L’étude met également en évidence des points faibles clairement identifiables. SAM2 peine lorsque le champ de vision est étroit, que l’image est bruitée ou mal éclairée, ou que les tissus manquent de contours nets, comme dans certaines procédures endoscopiques. Les structures ramifiées fines, comme les vaisseaux sanguins et les conduits, sont difficiles à dissocier lorsqu’elles se chevauchent ou partagent un contour général. L’utilisation de la mémoire vidéo n’aide pas toujours : dans des scènes très dynamiques avec des mouvements rapides de caméra, les indices temporels peuvent induire le modèle en erreur plutôt que de le stabiliser. Ces constats soulignent que, si un modèle fondamental généraliste peut aller loin, certaines réalités chirurgicales exigent encore un affinage spécifique au domaine et une meilleure gestion des variations d’apparence et de mouvement.

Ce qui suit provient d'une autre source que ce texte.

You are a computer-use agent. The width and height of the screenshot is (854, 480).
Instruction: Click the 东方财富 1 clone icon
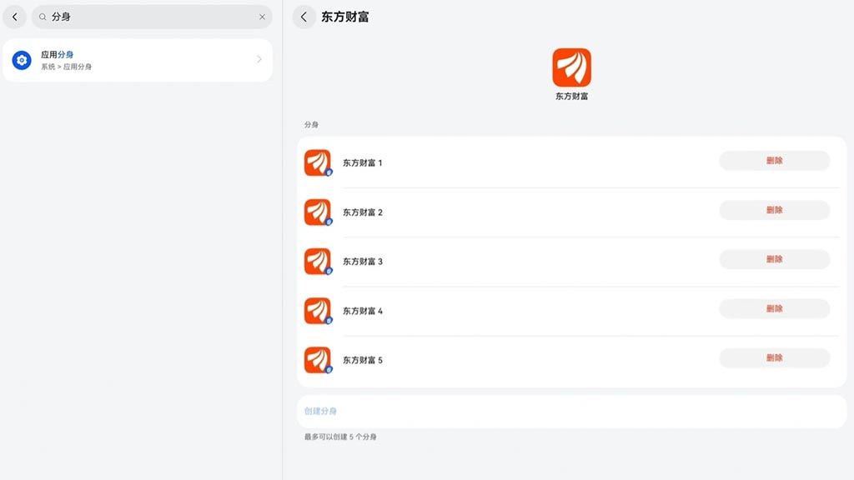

Recommandations pour les futurs systèmes chirurgicaux intelligents

À partir de ces tests étendus, les auteurs extraient des conseils pratiques pour les chercheurs et cliniciens souhaitant utiliser SAM2 dans des projets chirurgicaux. Ils recommandent de commencer par des prompts sous forme de masques ou de boîtes et par un simple affinage basé sur l’image ciblant le décodeur de masques, d’ajouter des rafraîchissements périodiques des prompts pour les longues vidéos, et de n’envisager des entraînements vidéo plus complexes que lorsque les scènes sont relativement stables. Ils montrent que même des clips annotés de façon parcellaire — seules quelques images annotées — peuvent suffire à adapter efficacement le modèle. En termes simples, la conclusion est encourageante : un modèle de vision unique et largement entraîné peut prendre en charge de nombreuses tâches de segmentation chirurgicale, réduisant fortement la nécessité de développer un outil spécifique pour chaque procédure. Avec des prompts soignés et une légère personnalisation, des systèmes comme SAM2 pourraient devenir des briques puissantes pour la prochaine génération de navigation, d’automatisation et d’outils de formation en chirurgie.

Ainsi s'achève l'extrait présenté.